In this study, we propose LamianOmni by applying Lamian to single-cell multiomics data, particularly focusing on DNA methylation (DNAm) profiles. We assess its feasibility and potential for studying epigenetic dynamics in a pseudotemporal framework using real and simulated multi-sample single-cell multiomics data.
Jiying Wang
Lineage Tracing of Thymic Epithelial Cells Using Single-Cell Multi-omics
Background:
Thymic epithelial cells (TECs) guide T cell development. Cortical TECs (cTECs) support early T cells, while medullary TECs (mTECs) remove self-reactive ones. Single-cell RNA sequencing (scRNA-seq) has revealed TEC subtypes, but their developmental pathways remain unclear. We combined scRNA-seq and single-cell whole genome sequencing (scWGS) to trace TEC lineage relationships.
Methods:
Pediatric thymus samples, including CD45-negative and EPCAM+ cells, were analyzed. scRNA-seq data were processed using Seurat v5, including normalization, batch correction, and clustering. scWGS identified somatic mutations to reconstruct TEC lineages.
Results:
Among 969 cells, we identified cTECs, mTECs, endothelial cells, pericytes, fibroblasts, and immune cells. Some epithelial cells showed low marker expression, suggesting progenitors. Phylogenetic analysis revealed hierarchical TEC differentiation with distinct mutation patterns.
Conclusion:
This study uncovers TEC development using lineage tracing via scRNA-seq and scWGS. Findings enhance our understanding of immune system development and TEC differentiation.
Yunshen Bai
Regulatory Networks and Gene Expression: A Comprehensive Simulation Study
This study uses computer simulations to explore how genetic differences, specifically single nucleotide polymorphisms (SNPs), affect the activity of genes in a network. We created simulated genetic data to analyze how these genetic variations influence gene expression both directly and through complex networks involving multiple genes. Our approach aim to build and analyze patterns of gene expression. This research helps in understanding how genetic variations contribute to different traits by affecting gene activity, providing insights useful for genetic research.
Jingyi Xu
Evaluating Control Group Composition In Case-Control Studies: The Role Of Family History In Genetic Risk Assessment
Effective control group selection is critical in case-control studies, yet the impact of excluding individuals with a family history (FH) remains unclear. In this study, we evaluate how different control selection strategies influence the performance of genome-wide association studies (GWAS). Using the UK Biobank, we first construct a family pool dataset to simulate various control compositions. We then perform GWAS with logistic regression to compare three control selection methods: FH-excluded, mixed, and FH-only controls. We assess each approach by computing type I error rates and statistical power to determine their impact on effect size estimation and bias. Our results provide empirical evidence on optimizing control selection to enhance the validity of genetic association studies and reduce false discoveries in case-control designs.

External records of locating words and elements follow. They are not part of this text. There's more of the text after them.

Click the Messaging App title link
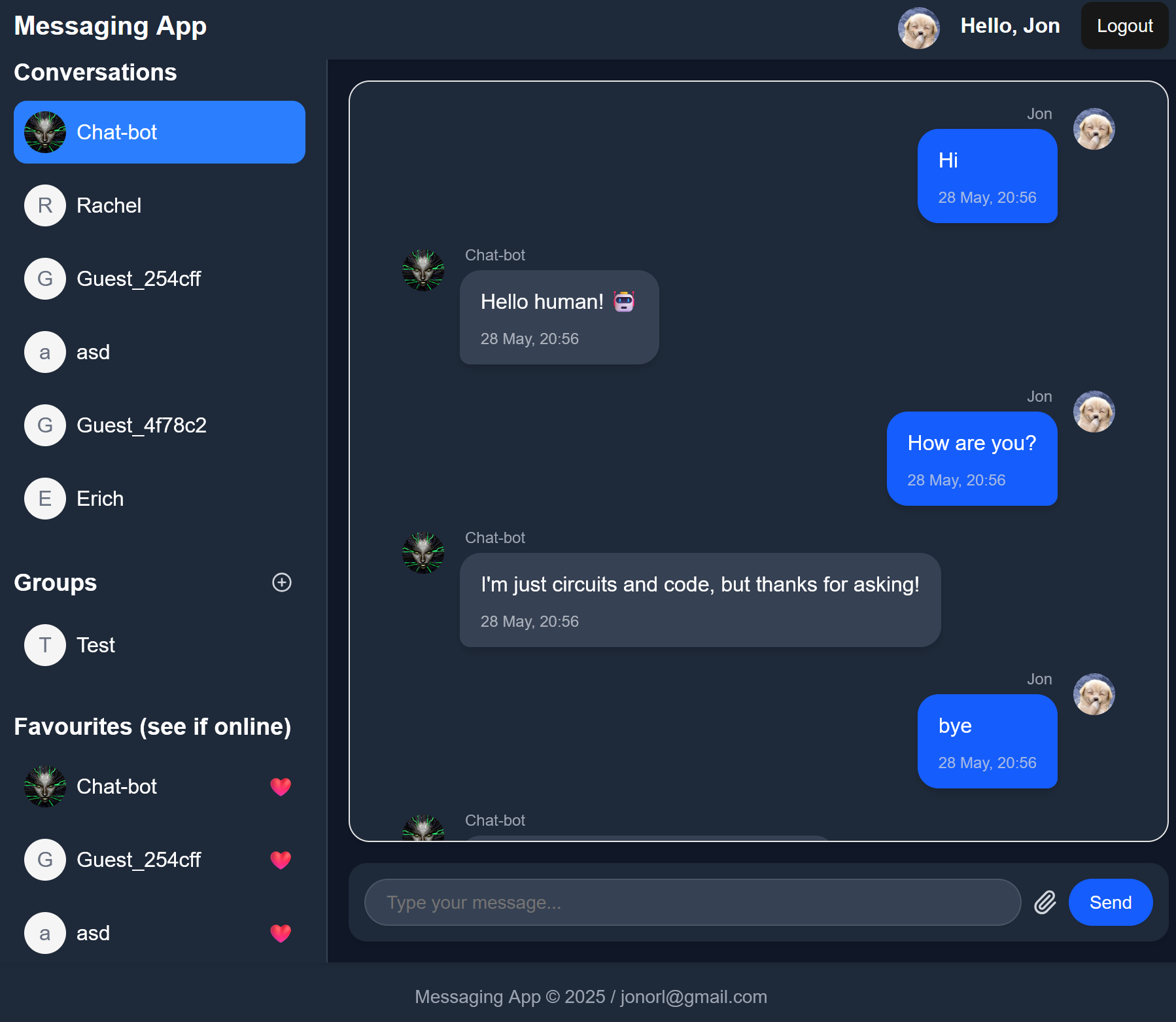1176x1022 pixels. [x=111, y=26]
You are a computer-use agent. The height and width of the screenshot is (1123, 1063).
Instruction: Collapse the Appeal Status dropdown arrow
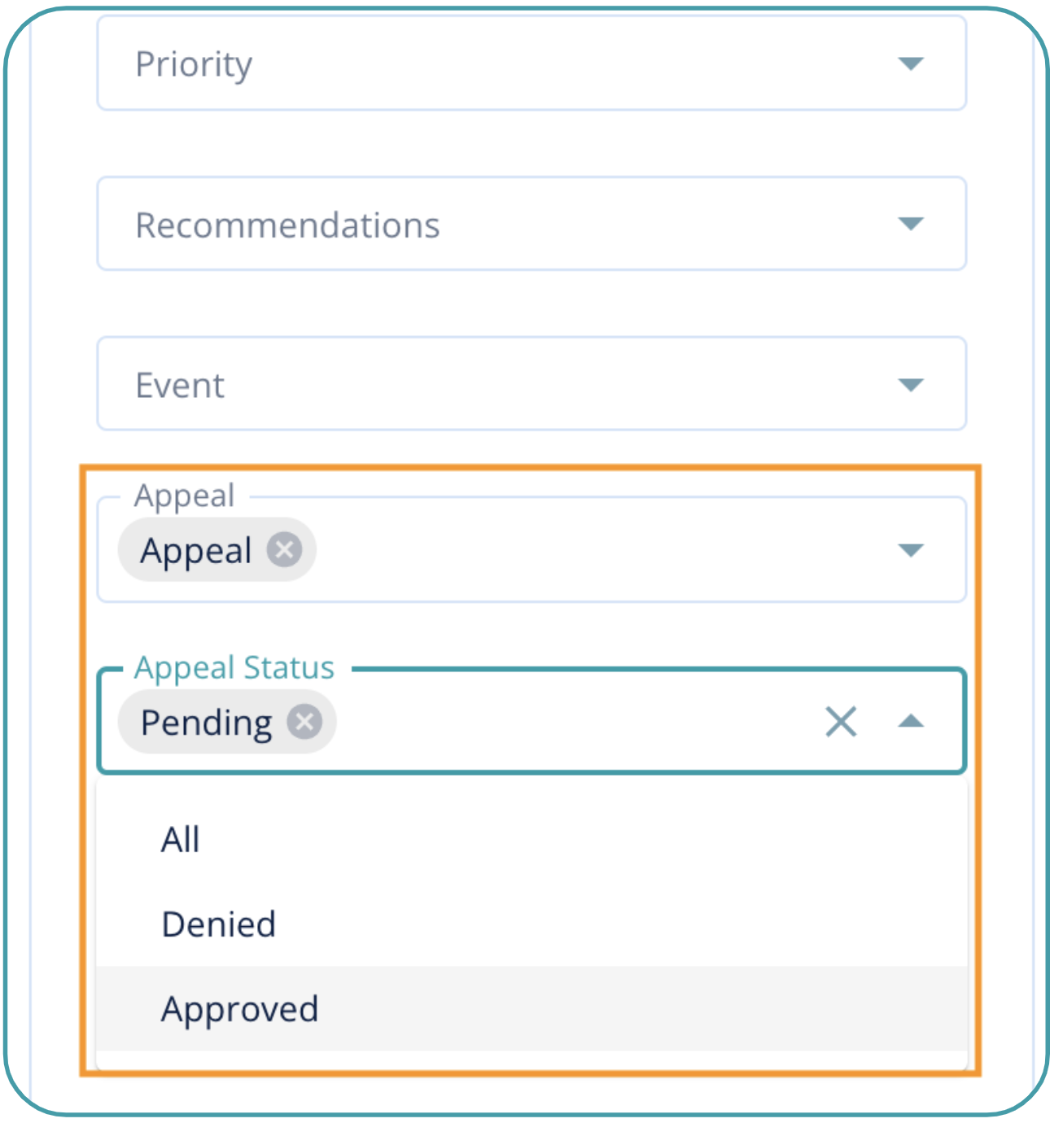click(911, 722)
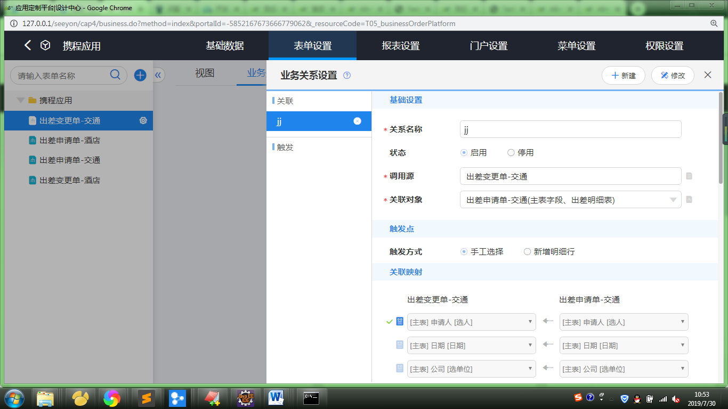Select the 启用 status radio button
The height and width of the screenshot is (409, 728).
464,153
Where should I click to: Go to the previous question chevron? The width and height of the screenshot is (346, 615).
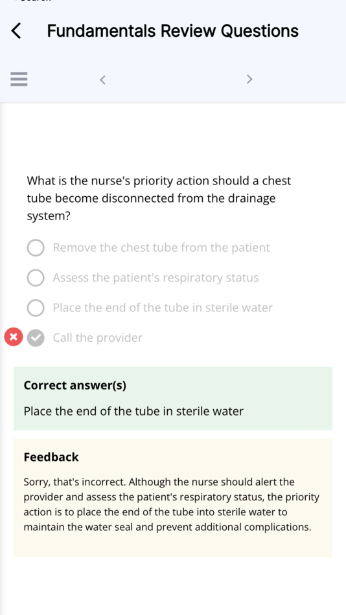pyautogui.click(x=102, y=80)
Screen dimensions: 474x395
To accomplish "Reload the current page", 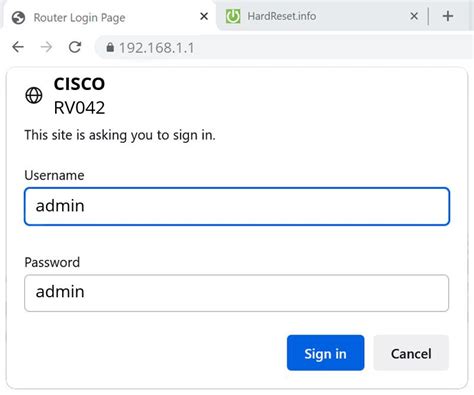I will pos(75,47).
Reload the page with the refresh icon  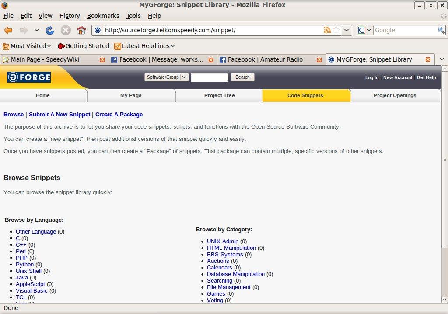pyautogui.click(x=50, y=30)
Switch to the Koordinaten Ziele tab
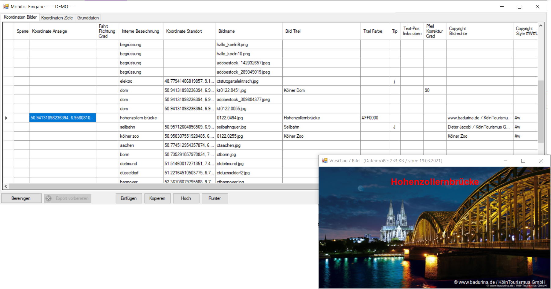This screenshot has height=289, width=551. pos(57,18)
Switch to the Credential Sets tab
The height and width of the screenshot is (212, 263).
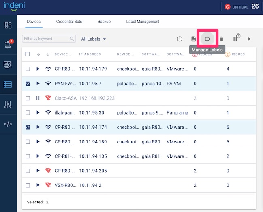69,22
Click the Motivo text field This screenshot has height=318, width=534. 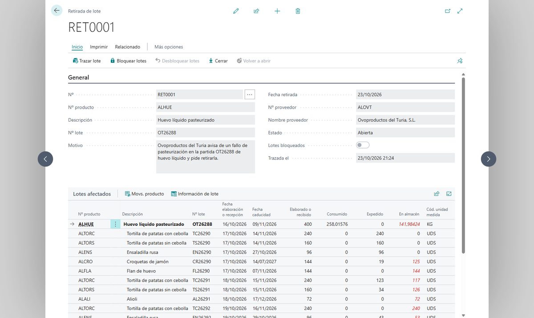pyautogui.click(x=206, y=157)
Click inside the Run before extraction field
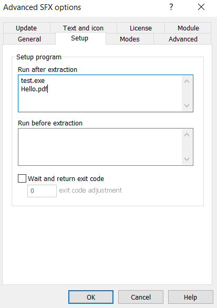 (100, 147)
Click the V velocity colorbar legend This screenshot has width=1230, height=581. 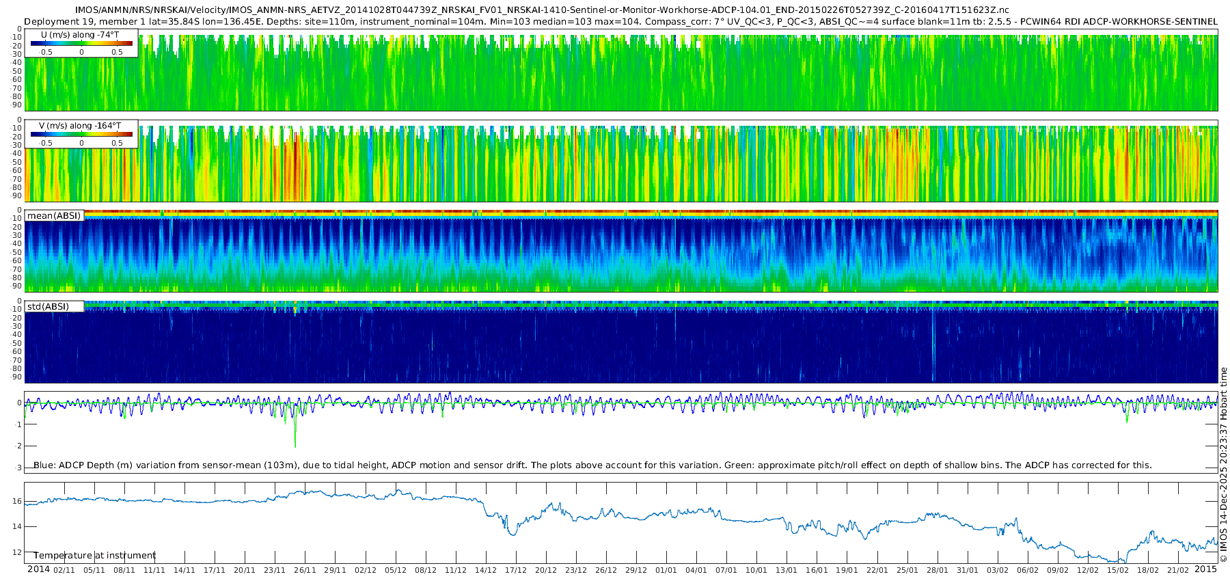81,134
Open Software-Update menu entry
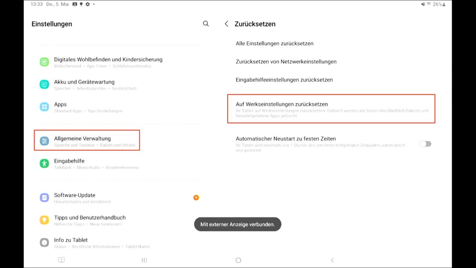Screen dimensions: 476x268 coord(75,195)
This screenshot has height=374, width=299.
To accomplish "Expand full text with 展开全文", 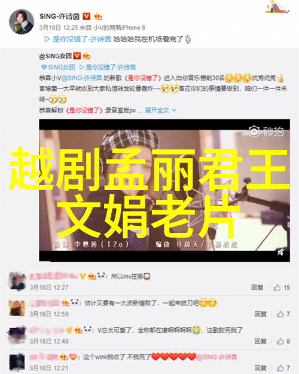I will 157,110.
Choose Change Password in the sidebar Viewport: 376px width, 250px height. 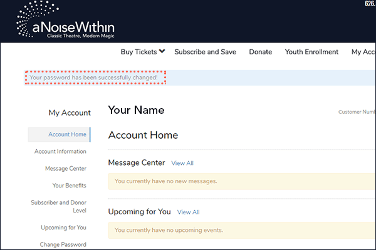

Causal Inference - MS (HSC LL 207)
Yifei Liu
Exploring the Causal Pathway from Blood Pressure and Stroke to Alzheimer’s Disease: A Mendelian Randomization Study
Cerebrovascular health has received growing attention as a potential contributor to Alzheimer’s disease (AD) risk. While many studies have highlighted an overlap between AD and cerebrovascular diseases or vascular risk factors, evidence for a causal relationship remains limited. In this study, we performed a two-sample Mendelian randomization analysis using genome-wide association summary statistics from eight datasets, including two blood pressure traits (n = 757,601), four stroke types (n ranging from 456,348 to 1,296,908), and AD (n = 487,511), from the UK Biobank. Genetically predicted blood pressure was significantly negatively associated with AD (diastolic blood pressure: OR, 0.89 [95% CI, 0.89-0.90]; systolic blood pressure: OR, 0.93 [95% CI, 0.93-0.94]). In contrast, no evidence supported a causal effect of any stroke type on AD. These results suggest that lower blood pressure may causally contribute to AD pathogenesis, but the observed associations between stroke and AD in epidemiological studies may reflect shared risk factors or selection bias rather than a true causal link.
Ixtaccihuatl Obregon
Adaptation Of An Omnibus Test To Detect Subgroup Treatment Effects For Observational Studies
Observational studies may be used to identify subgroup-specific treatment effects for personalized medicine and optimizing patient outcomes. Observational studies differ from randomized clinical trials (RCTs) since they look at the “natural” state of outcomes and are subject to confounders and bias. This study aims to determine if subgroup-specific treatment effects can be detected and whether patient characteristics predict the most effective treatment in observational data. The omnibus test from Sun et al. (2022), designed for RCTs, was adapted and applied to observational data. A secondary aim will investigate patient subgroups that may exhibit differential treatment responses.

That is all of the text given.